Una cosa fue Chernóbil o la caída del
comunismo, cuando buscábamos una nueva fe, porque éramos ateos y necesitábamos
dónde arrimarnos, algún consuelo. Pero ahora la gente va a las iglesias
ortodoxas en Rusia como consecuencia de la propaganda, que mezcla política y
religión. El régimen de Putin está histérico con la religiosidad, han
sustituido la fe por la propaganda. Las autoridades quieren crear un califato
ortodoxo. Hace muy poco estuve en Moscú y fui a la catedral, a misa. Vi mucha
policía, miembros de los antidisturbios, un gran follón. Pensé que debía de
haber un atentado pero me respondieron: “No, señora, vamos todos a la misa en
honor de las armas nucleares rusas”. ¿Se da cuenta? ¡Rezaban por las armas
nucleares rusas! Los policías, junto a los políticos y militares. Es asqueroso.

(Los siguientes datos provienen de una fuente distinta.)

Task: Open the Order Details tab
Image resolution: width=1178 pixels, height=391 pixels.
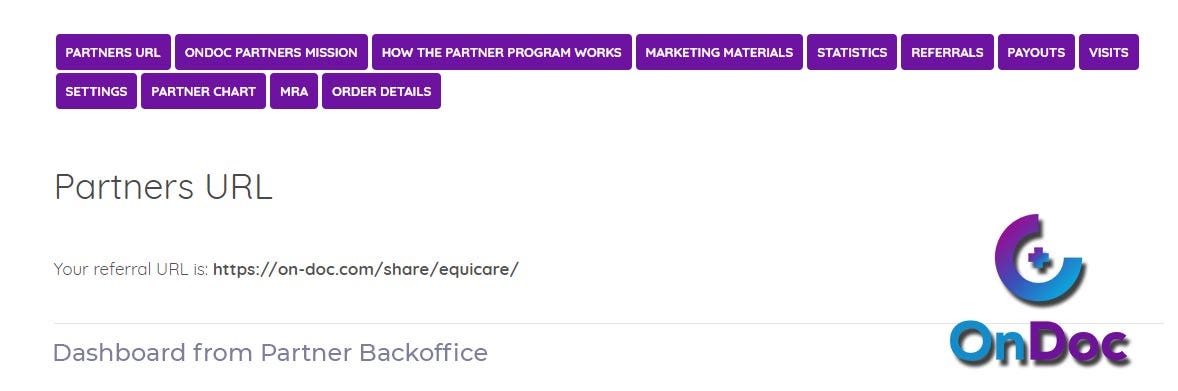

Luego, otro día, entro en un taxi y el conductor me pregunta: “¿Usted es
ortodoxa?”. “No”. “Pues lo siento, porque ha entrado usted en un taxi ortodoxo,
aquí ofrecemos nuestro servicio únicamente a los ortodoxos, le ruego que se
baje”. Por la noche, fui al teatro y me encontré un grupo de cosacos amenazando
con palos y vírgenes a los directores de la sala para que dejaran de representar
a Nabokov. Le hablo de hace unos pocos días. Es el hombre rojo, que sigue vivo
y que debemos extirpar.
¿Putin
apuesta por esas cosas?
¿Bromea? Él se ve como un zar, una
figura religiosa y política a la vez.